Present a system to students for analysis. Just describe the system - no security analysis at this point. If students are working on a particular class project (or if developers are working on a particular product), then this project can be a natural fit. The web site also provides some example systems and links to videos presenting those systems.

Break Into Groups

2. Break into groups

Have the students break into groups of three of four.

3. Look over the cards

Have the student groups familiarize themselves with the card dimensions and the general format of the cards. Students should read at least one card in each dimension in its entirety. (This step could be done the before class, as an out-of-class task.)

Sorting Activity

4. Card sorting task

Have the students sort the cards within each dimension in order of relevance to the system being analyzed.

We recommend first sorting the Human Impact cards, then the Adversary's Motivations cards, then the Adversary's Resources card, and then the Adversary's Methods cards, and then re-visiting all of the sorted cards.

We recommend announcing 7 to 10 minutes into the working session that students should switch from the Human Impact dimension to the Adversary's Motivations dimension if they haven't already. We recommend similar announcements after the next 7 to 10 minutes (switching from Adversary's Motivations to Adversary's Resources) and again after another 7 to 10 minutes (Adversary's Resources to Adversary's Methods).

Students should understand that there is no "right" nor "wrong" ordering.

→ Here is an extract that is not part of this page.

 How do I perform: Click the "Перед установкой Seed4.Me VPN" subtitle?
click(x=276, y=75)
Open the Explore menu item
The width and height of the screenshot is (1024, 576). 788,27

Students may interpret "relevance" differently - for example, realism of attack attempt vs. likelihood of attack success vs. effect of successful attack. In fact, given two cards - even given the same interpretation of relevance - there may be valid arguments for both possible orderings. The important thing here is to be able to explore and articulate what makes the different cards more or less relevant.

Report Back

(If desired, the report-back for each dimension can instead take place directly after the students sort that dimension. For example: after sorting the Human Impacts, the students could present and explain their orderings of that dimension before sorting the Adversary's Motivations dimension.)

5. Human Impact

Pick one or two groups, and have them present their ordering of the Human Impact cards, and why they chose that ordering.

6. Adversary's Motivations

Pick one or two groups, and have them present their ordering of the Adversary's Motivations cards, and why they chose that ordering.

7. Adversary's Resources

Pick one or two groups, and have them present their ordering of the Adversary's Resources cards, and why they chose that ordering.

8. Adversary's Methods

Pick one or two groups, and have them present their ordering of the Adversary's Methods cards, and why they chose that ordering.

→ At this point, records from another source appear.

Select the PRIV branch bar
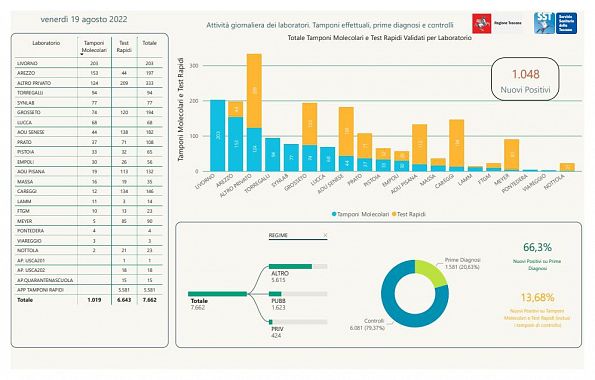The image size is (595, 380). click(x=298, y=322)
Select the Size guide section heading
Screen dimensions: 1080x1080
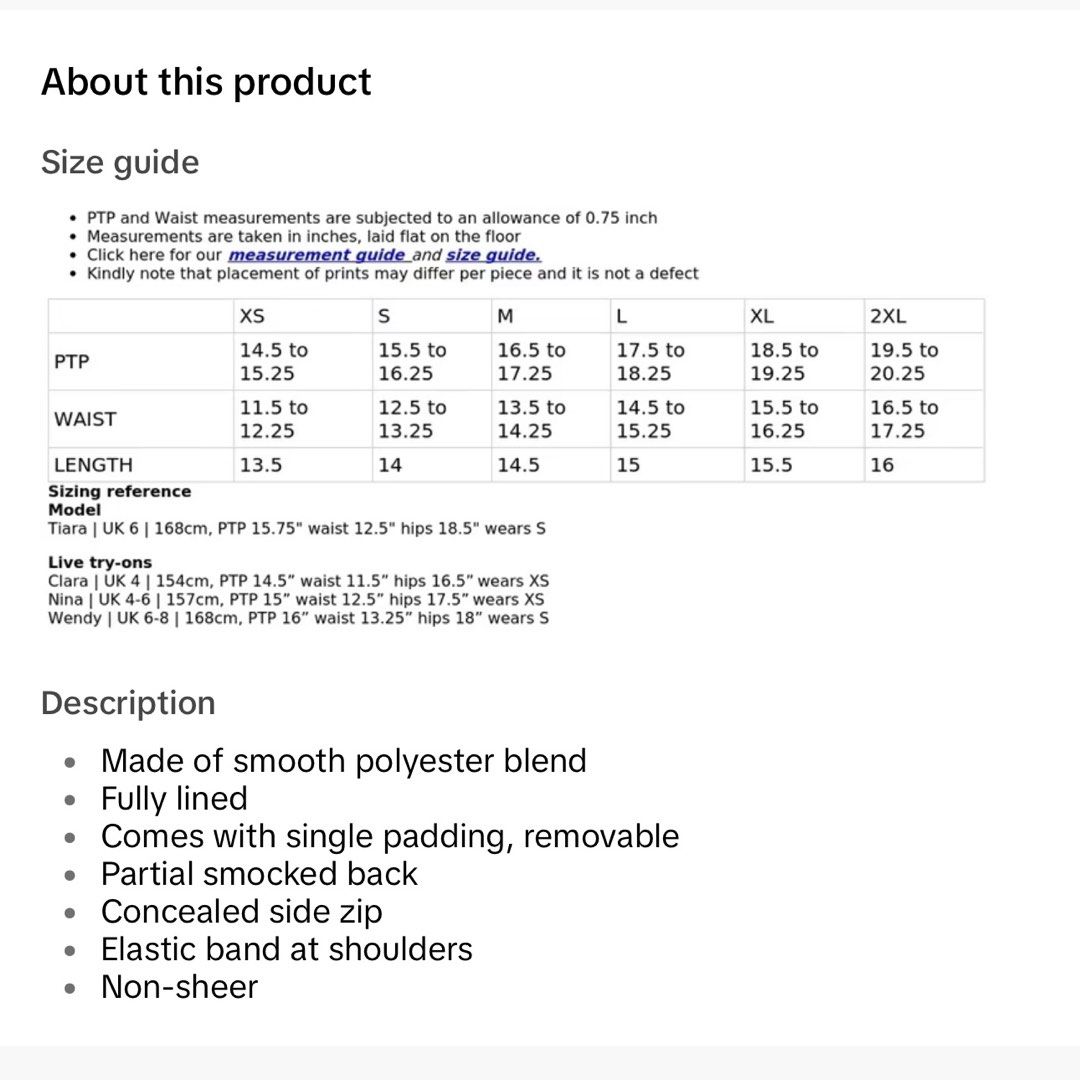point(120,163)
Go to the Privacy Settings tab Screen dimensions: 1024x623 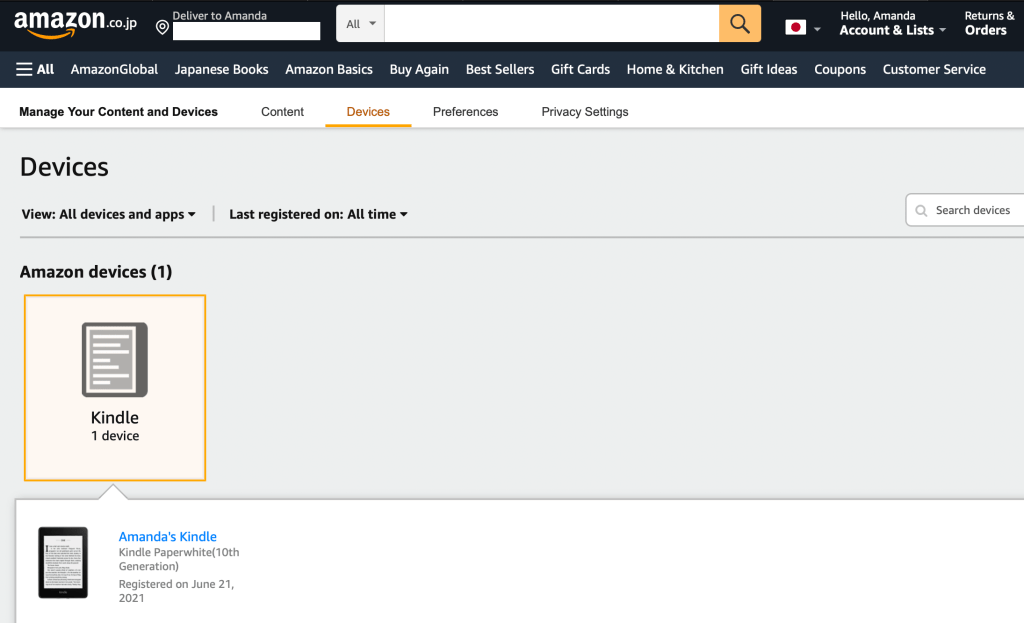(584, 112)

9. Security and Privacy Risks

Facilitate a discussion about the security and privacy risks with the chosen technology.

10. Reflection

Facilitate a discussion about what students learned from this process. Were any of the issues they identified surprising to them?

Closure

If applicable, close by watching or reading related work that explores relevant security threats to the system that students explored.

Add-ons

You may consider also incorporating one of the add-on activities listed on the web site.